Repeat every line that appears below, with nothing altered.

Data to examine ::
▼
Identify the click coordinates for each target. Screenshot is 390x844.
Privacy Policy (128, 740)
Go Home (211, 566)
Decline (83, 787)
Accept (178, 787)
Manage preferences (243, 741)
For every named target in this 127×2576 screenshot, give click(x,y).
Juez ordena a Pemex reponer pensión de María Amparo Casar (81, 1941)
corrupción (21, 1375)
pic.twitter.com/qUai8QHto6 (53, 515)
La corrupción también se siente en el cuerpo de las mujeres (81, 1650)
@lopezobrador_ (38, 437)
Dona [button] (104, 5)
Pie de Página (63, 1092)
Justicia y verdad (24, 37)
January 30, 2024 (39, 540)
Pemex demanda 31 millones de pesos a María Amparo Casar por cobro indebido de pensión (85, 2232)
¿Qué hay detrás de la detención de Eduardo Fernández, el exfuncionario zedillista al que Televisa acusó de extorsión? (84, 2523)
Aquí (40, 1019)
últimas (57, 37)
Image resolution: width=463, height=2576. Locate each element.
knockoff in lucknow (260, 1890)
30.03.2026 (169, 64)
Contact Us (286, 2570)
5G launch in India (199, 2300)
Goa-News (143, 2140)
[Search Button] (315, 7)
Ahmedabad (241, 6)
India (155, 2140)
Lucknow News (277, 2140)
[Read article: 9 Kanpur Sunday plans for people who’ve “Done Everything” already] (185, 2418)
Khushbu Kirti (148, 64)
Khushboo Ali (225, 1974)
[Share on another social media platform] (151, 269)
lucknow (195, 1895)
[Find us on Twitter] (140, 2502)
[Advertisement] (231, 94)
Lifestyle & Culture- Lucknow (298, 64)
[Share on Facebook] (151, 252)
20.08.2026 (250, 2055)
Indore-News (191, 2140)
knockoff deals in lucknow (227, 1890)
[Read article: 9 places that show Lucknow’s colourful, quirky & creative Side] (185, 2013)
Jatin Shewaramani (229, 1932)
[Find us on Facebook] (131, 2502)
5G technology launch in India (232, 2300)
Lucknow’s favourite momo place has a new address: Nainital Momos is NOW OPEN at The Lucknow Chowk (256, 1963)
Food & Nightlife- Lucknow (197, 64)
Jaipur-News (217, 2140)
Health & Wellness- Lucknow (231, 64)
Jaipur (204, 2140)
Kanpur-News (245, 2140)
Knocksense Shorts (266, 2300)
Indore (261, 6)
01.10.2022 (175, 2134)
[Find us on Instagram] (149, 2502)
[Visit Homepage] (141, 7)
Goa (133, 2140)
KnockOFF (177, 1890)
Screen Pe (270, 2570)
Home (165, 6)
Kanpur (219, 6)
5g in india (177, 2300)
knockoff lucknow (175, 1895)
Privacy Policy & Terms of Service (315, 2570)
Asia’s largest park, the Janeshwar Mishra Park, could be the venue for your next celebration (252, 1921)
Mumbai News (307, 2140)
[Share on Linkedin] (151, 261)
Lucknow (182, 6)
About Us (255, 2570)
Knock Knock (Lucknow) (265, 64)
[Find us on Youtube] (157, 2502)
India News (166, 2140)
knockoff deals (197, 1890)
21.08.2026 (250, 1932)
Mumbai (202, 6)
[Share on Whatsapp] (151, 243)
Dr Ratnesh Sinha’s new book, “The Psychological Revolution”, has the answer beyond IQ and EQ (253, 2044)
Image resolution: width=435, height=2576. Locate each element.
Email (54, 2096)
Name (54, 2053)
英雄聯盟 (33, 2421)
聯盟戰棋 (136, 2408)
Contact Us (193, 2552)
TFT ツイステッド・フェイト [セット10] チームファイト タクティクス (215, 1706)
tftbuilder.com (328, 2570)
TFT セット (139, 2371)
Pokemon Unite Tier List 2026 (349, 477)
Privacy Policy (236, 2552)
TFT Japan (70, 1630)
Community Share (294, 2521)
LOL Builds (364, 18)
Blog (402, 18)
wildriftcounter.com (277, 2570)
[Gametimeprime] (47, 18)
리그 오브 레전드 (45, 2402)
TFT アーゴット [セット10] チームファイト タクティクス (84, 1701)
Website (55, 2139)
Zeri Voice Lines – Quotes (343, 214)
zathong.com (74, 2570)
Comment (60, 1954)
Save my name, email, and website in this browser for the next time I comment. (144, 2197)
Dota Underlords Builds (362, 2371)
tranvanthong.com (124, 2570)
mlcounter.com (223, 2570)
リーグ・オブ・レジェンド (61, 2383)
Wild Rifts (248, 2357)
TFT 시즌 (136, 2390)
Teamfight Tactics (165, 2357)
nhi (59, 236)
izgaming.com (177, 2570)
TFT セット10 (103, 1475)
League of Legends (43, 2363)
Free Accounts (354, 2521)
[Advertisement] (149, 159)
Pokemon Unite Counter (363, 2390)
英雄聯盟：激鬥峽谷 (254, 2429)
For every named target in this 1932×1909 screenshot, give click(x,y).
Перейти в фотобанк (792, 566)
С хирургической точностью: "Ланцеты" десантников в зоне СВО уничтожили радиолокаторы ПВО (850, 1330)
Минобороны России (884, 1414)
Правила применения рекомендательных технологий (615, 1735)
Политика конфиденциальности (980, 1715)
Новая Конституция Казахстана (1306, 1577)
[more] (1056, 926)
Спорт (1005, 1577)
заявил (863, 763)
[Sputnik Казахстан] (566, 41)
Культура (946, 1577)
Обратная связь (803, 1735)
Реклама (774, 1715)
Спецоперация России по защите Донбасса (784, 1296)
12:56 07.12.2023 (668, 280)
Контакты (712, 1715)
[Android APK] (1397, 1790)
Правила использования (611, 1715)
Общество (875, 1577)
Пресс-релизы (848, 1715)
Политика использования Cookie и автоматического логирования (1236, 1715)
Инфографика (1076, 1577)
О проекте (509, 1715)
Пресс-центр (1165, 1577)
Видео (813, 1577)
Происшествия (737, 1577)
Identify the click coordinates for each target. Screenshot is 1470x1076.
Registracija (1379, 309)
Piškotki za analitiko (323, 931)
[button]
▲
Your solution ::
Identify the click coordinates for each target. Screenshot is 390x844.
Privacy Policy (128, 740)
Go Home (211, 566)
Decline (83, 787)
Accept (178, 787)
Manage preferences (243, 741)
For every named target in this 127×2576 screenshot, give click(x,y).
Juez ordena a Pemex reponer pensión de María Amparo Casar (81, 1941)
corrupción (21, 1375)
pic.twitter.com/qUai8QHto6 (53, 515)
La corrupción también se siente en el cuerpo de las mujeres (81, 1650)
@lopezobrador_ (38, 437)
Dona [button] (104, 5)
Pie de Página (63, 1092)
Justicia y verdad (24, 37)
January 30, 2024 (39, 540)
Pemex demanda 31 millones de pesos a María Amparo Casar por cobro indebido de pensión (85, 2232)
¿Qué hay detrás de la detención de Eduardo Fernández, el exfuncionario zedillista al que Televisa acusó de extorsión? (84, 2523)
Aquí (40, 1019)
últimas (57, 37)
Image resolution: width=463, height=2576. Locate each element.
knockoff in lucknow (260, 1890)
30.03.2026 (169, 64)
Contact Us (286, 2570)
5G launch in India (199, 2300)
Goa-News (143, 2140)
[Search Button] (315, 7)
Ahmedabad (241, 6)
India (155, 2140)
Lucknow News (277, 2140)
[Read article: 9 Kanpur Sunday plans for people who’ve “Done Everything” already] (185, 2418)
Khushbu Kirti (148, 64)
Khushboo Ali (225, 1974)
[Share on another social media platform] (151, 269)
lucknow (195, 1895)
[Find us on Twitter] (140, 2502)
[Advertisement] (231, 94)
Lifestyle & Culture- Lucknow (298, 64)
[Share on Facebook] (151, 252)
20.08.2026 (250, 2055)
Indore-News (191, 2140)
knockoff deals in lucknow (227, 1890)
[Read article: 9 places that show Lucknow’s colourful, quirky & creative Side] (185, 2013)
Jatin Shewaramani (229, 1932)
[Find us on Facebook] (131, 2502)
5G technology launch in India (232, 2300)
Lucknow’s favourite momo place has a new address: Nainital Momos is NOW OPEN at The Lucknow Chowk (256, 1963)
Food & Nightlife- Lucknow (197, 64)
Jaipur-News (217, 2140)
Health & Wellness- Lucknow (231, 64)
Jaipur (204, 2140)
Kanpur-News (245, 2140)
Knocksense Shorts (266, 2300)
Indore (261, 6)
01.10.2022 (175, 2134)
[Find us on Instagram] (149, 2502)
[Visit Homepage] (141, 7)
Goa (133, 2140)
KnockOFF (177, 1890)
Screen Pe (270, 2570)
Home (165, 6)
Kanpur (219, 6)
5g in india (177, 2300)
knockoff lucknow (175, 1895)
Privacy Policy & Terms of Service (315, 2570)
Asia’s largest park, the Janeshwar Mishra Park, could be the venue for your next celebration (252, 1921)
Mumbai News (307, 2140)
[Share on Linkedin] (151, 261)
Lucknow (182, 6)
About Us (255, 2570)
Knock Knock (Lucknow) (265, 64)
[Find us on Youtube] (157, 2502)
India News (166, 2140)
knockoff deals (197, 1890)
21.08.2026 (250, 1932)
Mumbai (202, 6)
[Share on Whatsapp] (151, 243)
Dr Ratnesh Sinha’s new book, “The Psychological Revolution”, has the answer beyond IQ and EQ (253, 2044)
Image resolution: width=435, height=2576. Locate each element.
Email (54, 2096)
Name (54, 2053)
英雄聯盟 (33, 2421)
聯盟戰棋 (136, 2408)
Contact Us (193, 2552)
TFT ツイステッド・フェイト [セット10] チームファイト タクティクス (215, 1706)
tftbuilder.com (328, 2570)
TFT セット (139, 2371)
Pokemon Unite Tier List 2026 (349, 477)
Privacy Policy (236, 2552)
TFT Japan (70, 1630)
Community Share (294, 2521)
LOL Builds (364, 18)
Blog (402, 18)
wildriftcounter.com (277, 2570)
[Gametimeprime] (47, 18)
리그 오브 레전드 (45, 2402)
TFT アーゴット [セット10] チームファイト タクティクス (84, 1701)
Website (55, 2139)
Zeri Voice Lines – Quotes (343, 214)
zathong.com (74, 2570)
Comment (60, 1954)
Save my name, email, and website in this browser for the next time I comment. (144, 2197)
Dota Underlords Builds (362, 2371)
tranvanthong.com (124, 2570)
mlcounter.com (223, 2570)
リーグ・オブ・レジェンド (61, 2383)
Wild Rifts (248, 2357)
TFT 시즌 (136, 2390)
Teamfight Tactics (165, 2357)
nhi (59, 236)
izgaming.com (177, 2570)
TFT セット10 (103, 1475)
League of Legends (43, 2363)
Free Accounts (354, 2521)
[Advertisement] (149, 159)
Pokemon Unite Counter (363, 2390)
英雄聯盟：激鬥峽谷 (254, 2429)
For every named target in this 1932×1909 screenshot, give click(x,y).
Перейти в фотобанк (792, 566)
С хирургической точностью: "Ланцеты" десантников в зоне СВО уничтожили радиолокаторы ПВО (850, 1330)
Минобороны России (884, 1414)
Правила применения рекомендательных технологий (615, 1735)
Политика конфиденциальности (980, 1715)
Новая Конституция Казахстана (1306, 1577)
[more] (1056, 926)
Спорт (1005, 1577)
заявил (863, 763)
[Sputnik Казахстан] (566, 41)
Культура (946, 1577)
Обратная связь (803, 1735)
Реклама (774, 1715)
Спецоперация России по защите Донбасса (784, 1296)
12:56 07.12.2023 (668, 280)
Контакты (712, 1715)
[Android APK] (1397, 1790)
Правила использования (611, 1715)
Общество (875, 1577)
Пресс-релизы (848, 1715)
Политика использования Cookie и автоматического логирования (1236, 1715)
Инфографика (1076, 1577)
О проекте (509, 1715)
Пресс-центр (1165, 1577)
Видео (813, 1577)
Происшествия (737, 1577)
Identify the click coordinates for each target. Screenshot is 1470x1076.
Registracija (1379, 309)
Piškotki za analitiko (323, 931)
[button]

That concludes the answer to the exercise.